Take the line containing "The width and height of the screenshot is (828, 466)." and each line after it through the end of the data below, and return them exactly, minus any pictures.

-------- Input

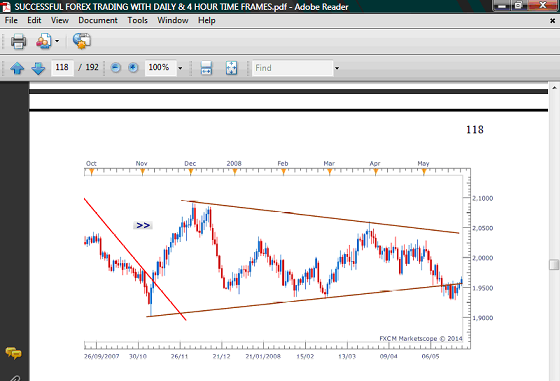Open the Collaborate share icon
The width and height of the screenshot is (560, 381).
point(44,41)
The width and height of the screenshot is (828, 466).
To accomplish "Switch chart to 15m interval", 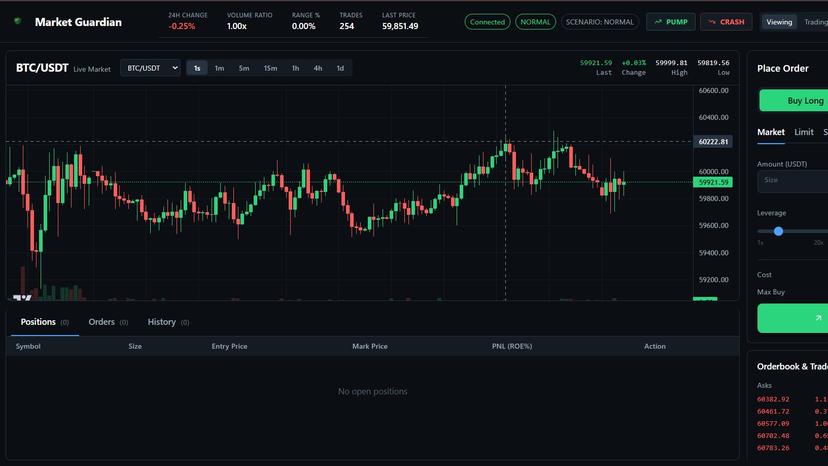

----------------

Answer for this exercise:
The width and height of the screenshot is (828, 466).
To accomplish "Switch chart to 15m interval", 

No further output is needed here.